#### YOUR ASSIGNMENT:
The complete listing should be restated word for word.

⟨

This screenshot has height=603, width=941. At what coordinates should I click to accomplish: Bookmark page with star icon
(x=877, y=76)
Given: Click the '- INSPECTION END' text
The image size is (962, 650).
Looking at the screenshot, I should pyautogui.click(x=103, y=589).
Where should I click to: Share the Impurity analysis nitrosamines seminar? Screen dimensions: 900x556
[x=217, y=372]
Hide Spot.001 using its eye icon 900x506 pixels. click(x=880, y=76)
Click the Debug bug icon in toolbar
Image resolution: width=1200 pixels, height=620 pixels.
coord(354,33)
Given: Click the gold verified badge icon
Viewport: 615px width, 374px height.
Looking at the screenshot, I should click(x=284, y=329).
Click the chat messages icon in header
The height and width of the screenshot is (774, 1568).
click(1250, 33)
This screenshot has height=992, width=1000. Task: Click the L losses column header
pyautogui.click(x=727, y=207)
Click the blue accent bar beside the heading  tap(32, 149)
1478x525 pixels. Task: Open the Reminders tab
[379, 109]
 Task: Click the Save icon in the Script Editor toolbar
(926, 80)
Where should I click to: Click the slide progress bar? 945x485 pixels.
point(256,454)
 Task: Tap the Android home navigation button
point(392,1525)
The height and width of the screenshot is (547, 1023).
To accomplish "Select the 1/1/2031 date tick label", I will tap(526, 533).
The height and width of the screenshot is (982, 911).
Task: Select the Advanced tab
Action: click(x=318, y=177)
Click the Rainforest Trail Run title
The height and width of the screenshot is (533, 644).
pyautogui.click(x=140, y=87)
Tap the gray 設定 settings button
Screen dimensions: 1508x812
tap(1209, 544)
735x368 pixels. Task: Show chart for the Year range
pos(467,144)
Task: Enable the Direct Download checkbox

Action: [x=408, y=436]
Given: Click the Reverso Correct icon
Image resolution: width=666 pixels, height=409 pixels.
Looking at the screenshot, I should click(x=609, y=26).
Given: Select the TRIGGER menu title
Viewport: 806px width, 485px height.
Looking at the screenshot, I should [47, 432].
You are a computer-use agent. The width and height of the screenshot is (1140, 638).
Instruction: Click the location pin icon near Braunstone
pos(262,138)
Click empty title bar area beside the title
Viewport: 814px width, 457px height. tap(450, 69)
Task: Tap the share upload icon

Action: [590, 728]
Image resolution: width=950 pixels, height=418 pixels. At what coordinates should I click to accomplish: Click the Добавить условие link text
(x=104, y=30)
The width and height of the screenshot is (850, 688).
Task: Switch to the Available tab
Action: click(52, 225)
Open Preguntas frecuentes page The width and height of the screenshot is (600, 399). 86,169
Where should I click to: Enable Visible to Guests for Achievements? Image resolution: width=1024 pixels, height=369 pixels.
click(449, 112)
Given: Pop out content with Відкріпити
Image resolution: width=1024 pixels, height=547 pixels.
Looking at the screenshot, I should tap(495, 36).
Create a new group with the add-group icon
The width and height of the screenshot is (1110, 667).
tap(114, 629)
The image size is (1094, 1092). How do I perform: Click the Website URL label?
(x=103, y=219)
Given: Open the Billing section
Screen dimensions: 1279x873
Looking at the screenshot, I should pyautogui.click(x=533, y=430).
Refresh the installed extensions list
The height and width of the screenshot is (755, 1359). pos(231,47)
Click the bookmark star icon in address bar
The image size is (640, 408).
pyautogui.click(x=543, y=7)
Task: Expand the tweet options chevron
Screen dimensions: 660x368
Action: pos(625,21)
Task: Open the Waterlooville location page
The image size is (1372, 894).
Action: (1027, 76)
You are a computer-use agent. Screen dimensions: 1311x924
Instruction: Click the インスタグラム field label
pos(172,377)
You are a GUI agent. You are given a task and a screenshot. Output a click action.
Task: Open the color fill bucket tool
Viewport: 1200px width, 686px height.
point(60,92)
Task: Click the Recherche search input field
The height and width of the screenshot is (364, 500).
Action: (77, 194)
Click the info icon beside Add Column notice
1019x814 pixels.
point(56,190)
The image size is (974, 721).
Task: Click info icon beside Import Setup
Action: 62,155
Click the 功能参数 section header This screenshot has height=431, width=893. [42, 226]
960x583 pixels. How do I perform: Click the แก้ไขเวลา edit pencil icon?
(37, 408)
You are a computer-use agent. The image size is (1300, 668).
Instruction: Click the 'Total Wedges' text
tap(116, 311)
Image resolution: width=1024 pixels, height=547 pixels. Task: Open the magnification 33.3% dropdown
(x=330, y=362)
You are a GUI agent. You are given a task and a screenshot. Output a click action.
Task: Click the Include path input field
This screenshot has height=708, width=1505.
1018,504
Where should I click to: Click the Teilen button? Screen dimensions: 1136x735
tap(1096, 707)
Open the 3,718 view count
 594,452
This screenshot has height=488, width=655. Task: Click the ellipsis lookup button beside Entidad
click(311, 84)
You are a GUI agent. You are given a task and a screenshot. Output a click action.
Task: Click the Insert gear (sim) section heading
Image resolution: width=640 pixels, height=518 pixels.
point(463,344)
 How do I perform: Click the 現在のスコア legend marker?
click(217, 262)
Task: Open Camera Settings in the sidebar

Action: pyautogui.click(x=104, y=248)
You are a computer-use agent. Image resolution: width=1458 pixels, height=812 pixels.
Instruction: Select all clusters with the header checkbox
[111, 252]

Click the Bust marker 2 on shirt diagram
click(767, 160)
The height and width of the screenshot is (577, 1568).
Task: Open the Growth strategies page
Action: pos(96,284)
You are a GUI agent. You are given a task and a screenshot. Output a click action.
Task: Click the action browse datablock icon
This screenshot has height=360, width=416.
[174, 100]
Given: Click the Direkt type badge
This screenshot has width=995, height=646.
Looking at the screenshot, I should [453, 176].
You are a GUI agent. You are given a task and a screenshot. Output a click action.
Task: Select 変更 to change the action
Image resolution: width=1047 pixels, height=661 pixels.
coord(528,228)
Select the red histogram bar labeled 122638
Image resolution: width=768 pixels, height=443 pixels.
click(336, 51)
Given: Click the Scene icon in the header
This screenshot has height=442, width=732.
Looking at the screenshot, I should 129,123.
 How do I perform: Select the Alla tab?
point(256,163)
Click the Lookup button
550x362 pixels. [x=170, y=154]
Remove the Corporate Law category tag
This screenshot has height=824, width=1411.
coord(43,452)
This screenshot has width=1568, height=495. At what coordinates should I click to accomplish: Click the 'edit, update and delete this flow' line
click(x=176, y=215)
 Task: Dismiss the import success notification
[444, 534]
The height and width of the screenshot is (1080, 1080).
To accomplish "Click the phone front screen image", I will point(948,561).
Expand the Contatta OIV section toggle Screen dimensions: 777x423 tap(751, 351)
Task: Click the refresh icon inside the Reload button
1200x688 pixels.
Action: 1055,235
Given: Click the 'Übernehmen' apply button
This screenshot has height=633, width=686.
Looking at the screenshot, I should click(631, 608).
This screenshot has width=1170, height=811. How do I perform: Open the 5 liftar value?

⟩

#### ANSWER TO THE EXERCISE:
This screenshot has height=603, width=941. At what coordinates should I click to accomplish: Bookmark page with star icon
(x=877, y=76)
Given: Click the '- INSPECTION END' text
The image size is (962, 650).
Looking at the screenshot, I should pyautogui.click(x=103, y=589).
Where should I click to: Share the Impurity analysis nitrosamines seminar? Screen dimensions: 900x556
[x=217, y=372]
Hide Spot.001 using its eye icon 900x506 pixels. click(x=880, y=76)
Click the Debug bug icon in toolbar
Image resolution: width=1200 pixels, height=620 pixels.
coord(354,33)
Given: Click the gold verified badge icon
Viewport: 615px width, 374px height.
Looking at the screenshot, I should click(x=284, y=329).
Click the chat messages icon in header
The height and width of the screenshot is (774, 1568).
click(1250, 33)
This screenshot has height=992, width=1000. Task: Click the L losses column header
pyautogui.click(x=727, y=207)
Click the blue accent bar beside the heading  tap(32, 149)
1478x525 pixels. Task: Open the Reminders tab
[379, 109]
 Task: Click the Save icon in the Script Editor toolbar
(926, 80)
Where should I click to: Click the slide progress bar? 945x485 pixels.
point(256,454)
 Task: Tap the Android home navigation button
point(392,1525)
The height and width of the screenshot is (547, 1023).
To accomplish "Select the 1/1/2031 date tick label", I will tap(526, 533).
The height and width of the screenshot is (982, 911).
Task: Select the Advanced tab
Action: click(x=318, y=177)
Click the Rainforest Trail Run title
The height and width of the screenshot is (533, 644).
pyautogui.click(x=140, y=87)
Tap the gray 設定 settings button
Screen dimensions: 1508x812
tap(1209, 544)
735x368 pixels. Task: Show chart for the Year range
pos(467,144)
Task: Enable the Direct Download checkbox

Action: [x=408, y=436]
Given: Click the Reverso Correct icon
Image resolution: width=666 pixels, height=409 pixels.
Looking at the screenshot, I should click(x=609, y=26).
Given: Select the TRIGGER menu title
Viewport: 806px width, 485px height.
Looking at the screenshot, I should [47, 432].
You are a computer-use agent. The width and height of the screenshot is (1140, 638).
Instruction: Click the location pin icon near Braunstone
pos(262,138)
Click empty title bar area beside the title
Viewport: 814px width, 457px height. tap(450, 69)
Task: Tap the share upload icon

Action: [590, 728]
Image resolution: width=950 pixels, height=418 pixels. At what coordinates should I click to accomplish: Click the Добавить условие link text
(x=104, y=30)
The width and height of the screenshot is (850, 688).
Task: Switch to the Available tab
Action: click(52, 225)
Open Preguntas frecuentes page The width and height of the screenshot is (600, 399). 86,169
Where should I click to: Enable Visible to Guests for Achievements? Image resolution: width=1024 pixels, height=369 pixels.
click(449, 112)
Given: Pop out content with Відкріпити
Image resolution: width=1024 pixels, height=547 pixels.
Looking at the screenshot, I should tap(495, 36).
Create a new group with the add-group icon
The width and height of the screenshot is (1110, 667).
tap(114, 629)
The image size is (1094, 1092). How do I perform: Click the Website URL label?
(x=103, y=219)
Given: Open the Billing section
Screen dimensions: 1279x873
Looking at the screenshot, I should pyautogui.click(x=533, y=430).
Refresh the installed extensions list
The height and width of the screenshot is (755, 1359). pos(231,47)
Click the bookmark star icon in address bar
The image size is (640, 408).
pyautogui.click(x=543, y=7)
Task: Expand the tweet options chevron
Screen dimensions: 660x368
Action: pos(625,21)
Task: Open the Waterlooville location page
The image size is (1372, 894).
Action: (1027, 76)
You are a computer-use agent. Screen dimensions: 1311x924
Instruction: Click the インスタグラム field label
pos(172,377)
You are a GUI agent. You are given a task and a screenshot. Output a click action.
Task: Open the color fill bucket tool
Viewport: 1200px width, 686px height.
point(60,92)
Task: Click the Recherche search input field
The height and width of the screenshot is (364, 500).
Action: (77, 194)
Click the info icon beside Add Column notice
1019x814 pixels.
point(56,190)
The image size is (974, 721).
Task: Click info icon beside Import Setup
Action: 62,155
Click the 功能参数 section header This screenshot has height=431, width=893. [42, 226]
960x583 pixels. How do I perform: Click the แก้ไขเวลา edit pencil icon?
(37, 408)
You are a computer-use agent. The image size is (1300, 668).
Instruction: Click the 'Total Wedges' text
tap(116, 311)
Image resolution: width=1024 pixels, height=547 pixels. Task: Open the magnification 33.3% dropdown
(x=330, y=362)
You are a GUI agent. You are given a task and a screenshot. Output a click action.
Task: Click the Include path input field
This screenshot has height=708, width=1505.
1018,504
Where should I click to: Click the Teilen button? Screen dimensions: 1136x735
tap(1096, 707)
Open the 3,718 view count
 594,452
This screenshot has height=488, width=655. Task: Click the ellipsis lookup button beside Entidad
click(311, 84)
You are a GUI agent. You are given a task and a screenshot. Output a click action.
Task: Click the Insert gear (sim) section heading
Image resolution: width=640 pixels, height=518 pixels.
point(463,344)
 How do I perform: Click the 現在のスコア legend marker?
click(217, 262)
Task: Open Camera Settings in the sidebar

Action: pyautogui.click(x=104, y=248)
You are a computer-use agent. Image resolution: width=1458 pixels, height=812 pixels.
Instruction: Select all clusters with the header checkbox
[111, 252]

Click the Bust marker 2 on shirt diagram
click(767, 160)
The height and width of the screenshot is (577, 1568).
Task: Open the Growth strategies page
Action: pos(96,284)
You are a GUI agent. You are given a task and a screenshot. Output a click action.
Task: Click the action browse datablock icon
This screenshot has height=360, width=416.
[174, 100]
Given: Click the Direkt type badge
This screenshot has width=995, height=646.
Looking at the screenshot, I should [453, 176].
You are a GUI agent. You are given a task and a screenshot. Output a click action.
Task: Select 変更 to change the action
Image resolution: width=1047 pixels, height=661 pixels.
coord(528,228)
Select the red histogram bar labeled 122638
Image resolution: width=768 pixels, height=443 pixels.
click(336, 51)
Given: Click the Scene icon in the header
This screenshot has height=442, width=732.
Looking at the screenshot, I should 129,123.
 How do I perform: Select the Alla tab?
point(256,163)
Click the Lookup button
550x362 pixels. [x=170, y=154]
Remove the Corporate Law category tag
This screenshot has height=824, width=1411.
coord(43,452)
This screenshot has width=1568, height=495. At what coordinates should I click to accomplish: Click the 'edit, update and delete this flow' line
click(x=176, y=215)
 Task: Dismiss the import success notification
[444, 534]
The height and width of the screenshot is (1080, 1080).
To accomplish "Click the phone front screen image", I will point(948,561).
Expand the Contatta OIV section toggle Screen dimensions: 777x423 tap(751, 351)
Task: Click the refresh icon inside the Reload button
1200x688 pixels.
Action: 1055,235
Given: Click the 'Übernehmen' apply button
This screenshot has height=633, width=686.
Looking at the screenshot, I should click(631, 608).
This screenshot has width=1170, height=811. How do I perform: Open the 5 liftar value?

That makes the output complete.